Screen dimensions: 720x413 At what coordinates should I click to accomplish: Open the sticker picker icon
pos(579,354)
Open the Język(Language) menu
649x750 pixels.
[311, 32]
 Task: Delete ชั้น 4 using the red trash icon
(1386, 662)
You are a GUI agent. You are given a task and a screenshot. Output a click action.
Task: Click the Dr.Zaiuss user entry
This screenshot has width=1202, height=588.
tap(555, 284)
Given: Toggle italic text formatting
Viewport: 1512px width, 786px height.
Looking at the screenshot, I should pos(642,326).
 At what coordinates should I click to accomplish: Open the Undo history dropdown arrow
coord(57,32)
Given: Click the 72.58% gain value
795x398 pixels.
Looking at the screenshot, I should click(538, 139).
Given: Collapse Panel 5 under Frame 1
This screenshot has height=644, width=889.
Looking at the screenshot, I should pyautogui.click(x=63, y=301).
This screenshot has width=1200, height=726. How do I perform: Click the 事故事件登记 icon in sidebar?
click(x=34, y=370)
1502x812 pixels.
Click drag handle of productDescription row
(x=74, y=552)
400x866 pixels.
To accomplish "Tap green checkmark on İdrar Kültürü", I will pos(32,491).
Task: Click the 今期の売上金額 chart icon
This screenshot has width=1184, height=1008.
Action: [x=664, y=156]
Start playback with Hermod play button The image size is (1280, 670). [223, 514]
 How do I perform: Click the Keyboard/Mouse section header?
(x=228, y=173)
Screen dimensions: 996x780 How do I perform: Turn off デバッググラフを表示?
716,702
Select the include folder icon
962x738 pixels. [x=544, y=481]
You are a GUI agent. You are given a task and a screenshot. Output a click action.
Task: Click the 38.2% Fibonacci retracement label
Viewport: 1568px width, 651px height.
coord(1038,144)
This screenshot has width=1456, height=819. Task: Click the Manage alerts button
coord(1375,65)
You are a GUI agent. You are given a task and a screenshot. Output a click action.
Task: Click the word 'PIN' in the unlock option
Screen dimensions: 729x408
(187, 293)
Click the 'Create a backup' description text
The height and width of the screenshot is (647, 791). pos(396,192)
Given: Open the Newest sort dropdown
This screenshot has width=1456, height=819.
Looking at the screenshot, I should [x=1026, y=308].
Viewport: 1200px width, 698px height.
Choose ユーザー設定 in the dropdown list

-- -- --

- SET EXERCISE
Copy all of the records above, line for line, without changing anything.

- CORRECT ANSWER
Screen dimensions: 720x413 At what coordinates should I click to accomplish: Open the sticker picker icon
pos(579,354)
Open the Język(Language) menu
649x750 pixels.
[311, 32]
 Task: Delete ชั้น 4 using the red trash icon
(1386, 662)
You are a GUI agent. You are given a task and a screenshot. Output a click action.
Task: Click the Dr.Zaiuss user entry
This screenshot has width=1202, height=588.
tap(555, 284)
Given: Toggle italic text formatting
Viewport: 1512px width, 786px height.
Looking at the screenshot, I should pos(642,326).
 At what coordinates should I click to accomplish: Open the Undo history dropdown arrow
coord(57,32)
Given: Click the 72.58% gain value
795x398 pixels.
Looking at the screenshot, I should click(538, 139).
Given: Collapse Panel 5 under Frame 1
This screenshot has height=644, width=889.
Looking at the screenshot, I should pyautogui.click(x=63, y=301).
This screenshot has width=1200, height=726. How do I perform: Click the 事故事件登记 icon in sidebar?
click(x=34, y=370)
1502x812 pixels.
Click drag handle of productDescription row
(x=74, y=552)
400x866 pixels.
To accomplish "Tap green checkmark on İdrar Kültürü", I will pos(32,491).
Task: Click the 今期の売上金額 chart icon
This screenshot has width=1184, height=1008.
Action: [x=664, y=156]
Start playback with Hermod play button The image size is (1280, 670). [223, 514]
 How do I perform: Click the Keyboard/Mouse section header?
(x=228, y=173)
Screen dimensions: 996x780 How do I perform: Turn off デバッググラフを表示?
716,702
Select the include folder icon
962x738 pixels. [x=544, y=481]
You are a GUI agent. You are given a task and a screenshot. Output a click action.
Task: Click the 38.2% Fibonacci retracement label
Viewport: 1568px width, 651px height.
coord(1038,144)
This screenshot has width=1456, height=819. Task: Click the Manage alerts button
coord(1375,65)
You are a GUI agent. You are given a task and a screenshot. Output a click action.
Task: Click the word 'PIN' in the unlock option
Screen dimensions: 729x408
(187, 293)
Click the 'Create a backup' description text
The height and width of the screenshot is (647, 791). pos(396,192)
Given: Open the Newest sort dropdown
This screenshot has width=1456, height=819.
Looking at the screenshot, I should [x=1026, y=308].
Viewport: 1200px width, 698px height.
Choose ユーザー設定 in the dropdown list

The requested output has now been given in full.